REPUBLIKA.CO.ID, — Istilah radikalisme kerap dikaitkan pemerintah dengan terorisme. Padahal, sejatinya terorisme tak pernah lahir dari rahim agama mana pun, termasuk Islam.
Terorisme acap kali lahir dari pergumulan cengkeraman dunia atas suatu kepentingan tertentu yang menyesatkan. Yang tak kalah penting, terorisme terkadang bisa lahir dari ketidaktahuan dan kegamangan individu.
Kata radikal tak selamanya identik dengan terorisme. Radikalisme secara bahasa berasal dari kata raddix atau mengakar, tidak hanya mengacu pada tindakan negatif.
Ustadz Arrazi Hasyim berbagi kisah mengenai perjalanan dirinya sebagai penuntut ilmu yang pernah menganut beragam keilmuan tertentu dengan ekstrem. Sempat salah arah, rasa keingintahuan dalam menuntut ilmu yang menggebu-gebu membuatnya melakukan rihlah ilmiah terkait pandangan yang dianut.

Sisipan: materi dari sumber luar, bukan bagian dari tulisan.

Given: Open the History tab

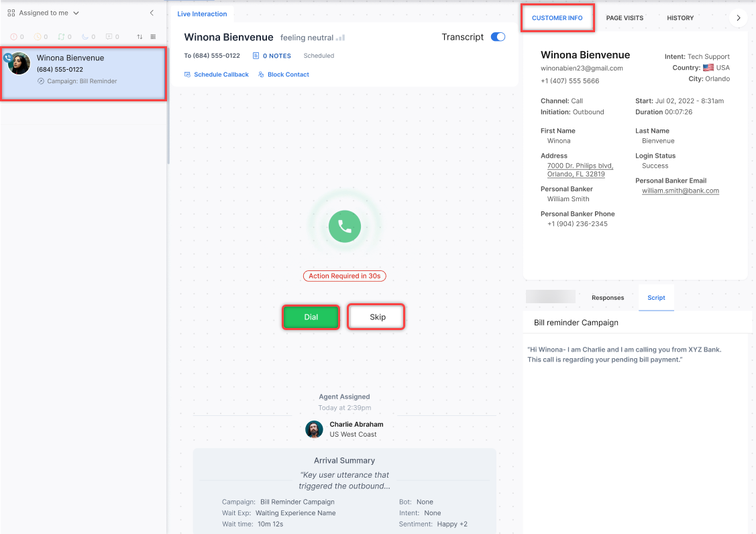Looking at the screenshot, I should 680,18.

Lewat proses pencarian ilmu yang radikal, Sang Ustadz berubah. Dia semakin memahami suatu keilmuan secara matang. Tak mengherankan jika ustadz yang ahli dalam bidang tarekat ini sangat menguasai berbagai sejarah keilmuan Islam dengan baik.
Tak kalah penting, kata dia, perubahan radikal dalam mencari ilmu juga harus diselaraskan dengan dasar yang mengacu pada Alquran dan hadits. Dia menggarisbawahi bahwa perubahan radikal ke arah positif itu bisa terwujud asalkan didukung dengan lingkungan pendidikan yang tepercaya."Cari guru yang memang sejalan dengan napas Islam, para sahabat, dan yang bersambung dari Nabi Muhammad SAW," kata dia.